Provided data.
<<<<

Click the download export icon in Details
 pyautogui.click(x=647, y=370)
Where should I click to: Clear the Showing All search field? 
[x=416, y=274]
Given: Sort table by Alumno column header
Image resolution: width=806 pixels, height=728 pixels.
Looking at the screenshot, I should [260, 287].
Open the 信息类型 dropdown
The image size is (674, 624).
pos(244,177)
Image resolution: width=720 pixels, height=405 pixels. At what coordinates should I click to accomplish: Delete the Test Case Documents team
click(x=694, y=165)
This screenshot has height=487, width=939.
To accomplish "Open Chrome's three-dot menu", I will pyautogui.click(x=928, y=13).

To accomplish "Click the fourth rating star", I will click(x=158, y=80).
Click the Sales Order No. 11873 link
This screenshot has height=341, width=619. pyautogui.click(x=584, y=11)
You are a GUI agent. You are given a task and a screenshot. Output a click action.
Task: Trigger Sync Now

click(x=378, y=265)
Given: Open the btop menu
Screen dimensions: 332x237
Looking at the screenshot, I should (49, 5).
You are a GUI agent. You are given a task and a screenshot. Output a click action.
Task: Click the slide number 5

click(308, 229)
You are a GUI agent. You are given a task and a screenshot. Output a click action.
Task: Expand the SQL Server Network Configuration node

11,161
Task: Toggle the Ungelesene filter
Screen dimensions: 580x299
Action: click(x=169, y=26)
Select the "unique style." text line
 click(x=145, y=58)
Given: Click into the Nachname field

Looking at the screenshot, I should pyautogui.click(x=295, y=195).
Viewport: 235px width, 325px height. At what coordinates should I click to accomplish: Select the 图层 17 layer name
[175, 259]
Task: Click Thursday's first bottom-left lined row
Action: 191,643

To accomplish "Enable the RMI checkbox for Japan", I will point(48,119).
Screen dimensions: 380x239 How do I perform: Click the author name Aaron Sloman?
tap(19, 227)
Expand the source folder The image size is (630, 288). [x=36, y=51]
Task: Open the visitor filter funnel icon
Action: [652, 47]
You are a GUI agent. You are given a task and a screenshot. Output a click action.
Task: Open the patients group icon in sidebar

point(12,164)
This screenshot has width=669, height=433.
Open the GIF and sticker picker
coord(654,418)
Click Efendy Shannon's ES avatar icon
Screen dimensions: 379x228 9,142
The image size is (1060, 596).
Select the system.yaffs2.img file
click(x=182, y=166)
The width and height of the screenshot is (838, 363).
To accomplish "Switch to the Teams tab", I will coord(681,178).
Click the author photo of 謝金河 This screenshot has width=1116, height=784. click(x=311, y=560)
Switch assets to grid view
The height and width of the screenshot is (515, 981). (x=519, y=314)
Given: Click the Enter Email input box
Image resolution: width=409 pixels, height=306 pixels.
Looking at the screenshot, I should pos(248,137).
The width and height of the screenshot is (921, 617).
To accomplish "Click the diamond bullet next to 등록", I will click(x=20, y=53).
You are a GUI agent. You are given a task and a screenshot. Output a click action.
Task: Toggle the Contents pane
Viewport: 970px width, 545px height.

>>>>

Assigned task.
After locating the line holding "Given: Open the btop menu" above, output exactly that line and every line after it through the line holding "The width and height of the screenshot is (838, 363).". Include nothing else.

Task response.
Given: Open the btop menu
Screen dimensions: 332x237
Looking at the screenshot, I should (49, 5).
You are a GUI agent. You are given a task and a screenshot. Output a click action.
Task: Click the slide number 5

click(308, 229)
You are a GUI agent. You are given a task and a screenshot. Output a click action.
Task: Expand the SQL Server Network Configuration node

11,161
Task: Toggle the Ungelesene filter
Screen dimensions: 580x299
Action: click(x=169, y=26)
Select the "unique style." text line
 click(x=145, y=58)
Given: Click into the Nachname field

Looking at the screenshot, I should pyautogui.click(x=295, y=195).
Viewport: 235px width, 325px height. At what coordinates should I click to accomplish: Select the 图层 17 layer name
[175, 259]
Task: Click Thursday's first bottom-left lined row
Action: 191,643

To accomplish "Enable the RMI checkbox for Japan", I will point(48,119).
Screen dimensions: 380x239 How do I perform: Click the author name Aaron Sloman?
tap(19, 227)
Expand the source folder The image size is (630, 288). [x=36, y=51]
Task: Open the visitor filter funnel icon
Action: [652, 47]
You are a GUI agent. You are given a task and a screenshot. Output a click action.
Task: Open the patients group icon in sidebar

point(12,164)
This screenshot has width=669, height=433.
Open the GIF and sticker picker
coord(654,418)
Click Efendy Shannon's ES avatar icon
Screen dimensions: 379x228 9,142
The image size is (1060, 596).
Select the system.yaffs2.img file
click(x=182, y=166)
The width and height of the screenshot is (838, 363).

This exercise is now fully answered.